### THE DATA
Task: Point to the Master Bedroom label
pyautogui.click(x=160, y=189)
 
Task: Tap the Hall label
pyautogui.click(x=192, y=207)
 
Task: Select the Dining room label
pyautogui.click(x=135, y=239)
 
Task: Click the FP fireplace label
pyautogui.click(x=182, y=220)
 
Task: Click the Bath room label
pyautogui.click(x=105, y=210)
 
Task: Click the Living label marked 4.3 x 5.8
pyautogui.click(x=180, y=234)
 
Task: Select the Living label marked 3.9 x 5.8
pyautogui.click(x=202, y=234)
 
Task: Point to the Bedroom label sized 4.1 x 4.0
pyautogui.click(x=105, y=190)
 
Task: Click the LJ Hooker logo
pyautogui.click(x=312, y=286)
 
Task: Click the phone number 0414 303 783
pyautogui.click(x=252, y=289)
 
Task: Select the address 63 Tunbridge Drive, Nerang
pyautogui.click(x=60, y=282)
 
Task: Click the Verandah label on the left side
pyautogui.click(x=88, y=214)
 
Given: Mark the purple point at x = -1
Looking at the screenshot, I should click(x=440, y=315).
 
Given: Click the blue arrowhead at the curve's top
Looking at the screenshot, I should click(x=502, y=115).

### THE EXERCISE
Could you extract every line of the material above and reproduce it verbatim, in its original order?

### SOLUTION TO THIS EXERCISE
Task: Point to the Master Bedroom label
pyautogui.click(x=160, y=189)
 
Task: Tap the Hall label
pyautogui.click(x=192, y=207)
 
Task: Select the Dining room label
pyautogui.click(x=135, y=239)
 
Task: Click the FP fireplace label
pyautogui.click(x=182, y=220)
 
Task: Click the Bath room label
pyautogui.click(x=105, y=210)
 
Task: Click the Living label marked 4.3 x 5.8
pyautogui.click(x=180, y=234)
 
Task: Select the Living label marked 3.9 x 5.8
pyautogui.click(x=202, y=234)
 
Task: Point to the Bedroom label sized 4.1 x 4.0
pyautogui.click(x=105, y=190)
 
Task: Click the LJ Hooker logo
pyautogui.click(x=312, y=286)
 
Task: Click the phone number 0414 303 783
pyautogui.click(x=252, y=289)
 
Task: Select the address 63 Tunbridge Drive, Nerang
pyautogui.click(x=60, y=282)
 
Task: Click the Verandah label on the left side
pyautogui.click(x=88, y=214)
 
Given: Mark the purple point at x = -1
Looking at the screenshot, I should click(x=440, y=315).
 
Given: Click the blue arrowhead at the curve's top
Looking at the screenshot, I should click(x=502, y=115).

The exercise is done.